Именно поэтому Томас и по сей день уверен: я – его родная мать.
* * *
Я думала, Кейси, вернувшись на улицу, забудет о сыне.
Конечно, рассуждала я, она какое-то время покуксится; но ведь ежедневная добыча дозы и процесс приема требуют усилий, а дурман забвения густ и вязок; иными словами, ей будет не до Томаса.
Я ошиблась. Не раз и не два, приблизившись к окну спальни на втором этаже, я замечала Кейси. Моя сестра сидела на крыльце дома напротив либо на бровке тротуара – ноги вытянуты вперед, взгляд шарит по фасаду, по окнам, в лице надежда – вдруг удастся разглядеть какой-то признак, намек, что там, за этими стенами, – ее сын. То есть МОЙ сын.
Пару раз Кейси отваживалась даже позвонить в дверь.
Я не открыла ей.
Наоборот – увидев сестру на улице, занавешивала окна и давала Томасу молоко из бутылочки, чтобы, не дай бог, он не выдал себя плачем. С Томасом на руках я держалась на максимальном расстоянии от двери, слушала, как ломится в мой дом, как воет по ребенку Кейси.
Однажды – худшее для Томаса было уже позади – я пошла в супермаркет, устроив сына в сумке-кенгуру. Как всегда, предварительно выглянула в окно – нет ли Кейси.
Однако она поджидала, как оказалось, ярдах в десяти от двери. Позади меня вдруг раздались торопливые шаги. Я инстинктивно прикрыла ладонью младенческую головку, обернулась. Сестра стояла передо мной – с диким взглядом воспаленных глаз, нечесаная, немытая – привидение, а не женщина.

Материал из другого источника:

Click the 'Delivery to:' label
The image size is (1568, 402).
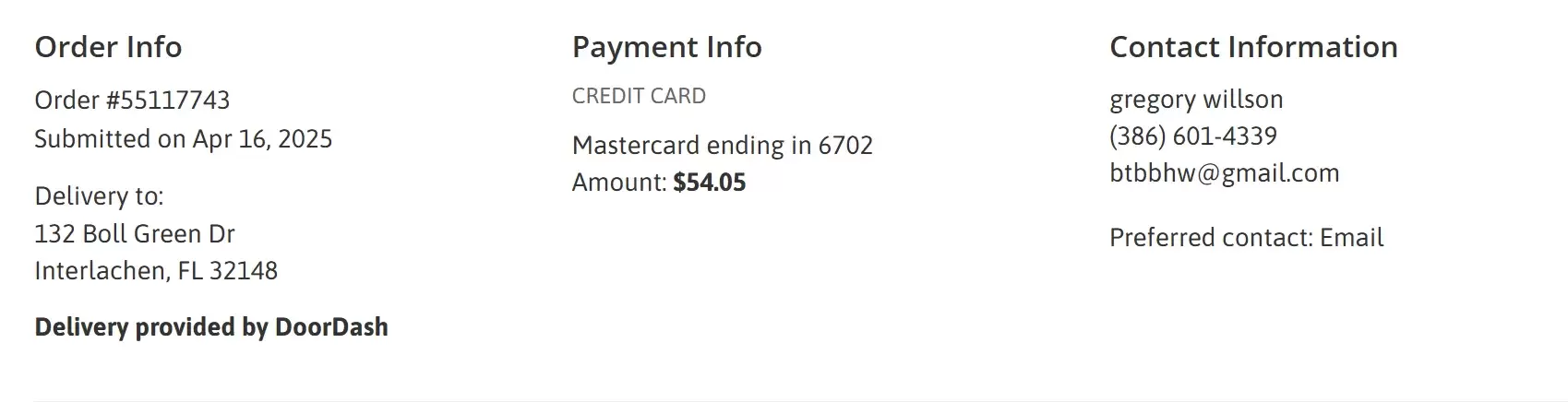(x=99, y=196)

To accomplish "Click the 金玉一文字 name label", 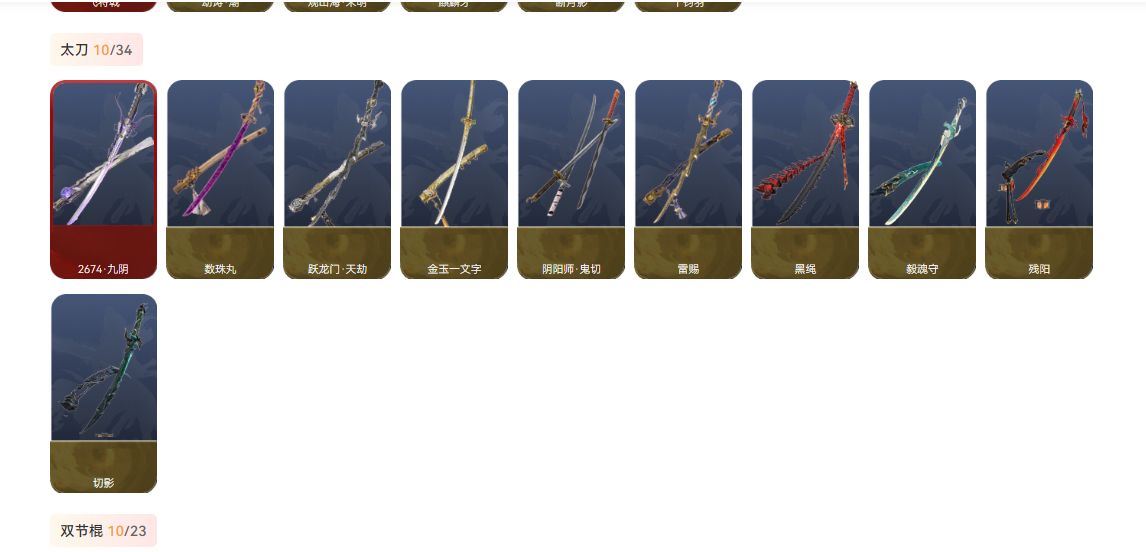I will coord(455,269).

– Пожалуйста, Мик! Покажи мне его. Я только погляжу, что он в порядке, – и отстану. Честно.
Не знаю, что на меня нашло. Надо было отказать. Но я, после некоторых колебаний, повернулась к сестре так, чтобы она увидела крохотное личико. Томас спал, устроив головку прямо у меня на солнечном сплетении. Чудесный, самый красивый в мире мальчик.
Кейси неуверенно улыбнулась. И заплакала, утирая нос тыльной стороной руки, отчего стала еще ужаснее, еще отвратительнее. Из-за угла вышла соседка, вытаращилась на нас, попыталась поймать мой взгляд, убедиться, что я в порядке. Ясно: сочла Кейси настырной попрошайкой, если не кем похуже. Я отвела глаза.
Костлявая грязная рука робко протянулась к моему сыну, хотела лечь ему на лобик – благословить, что ли? Я отпрянула.
– Пожалуйста, – всхлипнула Кейси.
Это было последнее слово. В течение следующих пяти лет мы разговаривали только в рамках протокола, в формате «патрульный – задержанный».
Я качнула головой и пошла прочь. Кейси осталась стоять – неподвижная, вызывающая одновременно жалость и брезгливость, совсем как заброшенное жилище.
* * *
До сих пор Кейси приходит ко мне в ночных кошмарах, чтобы предъявить права на Томаса.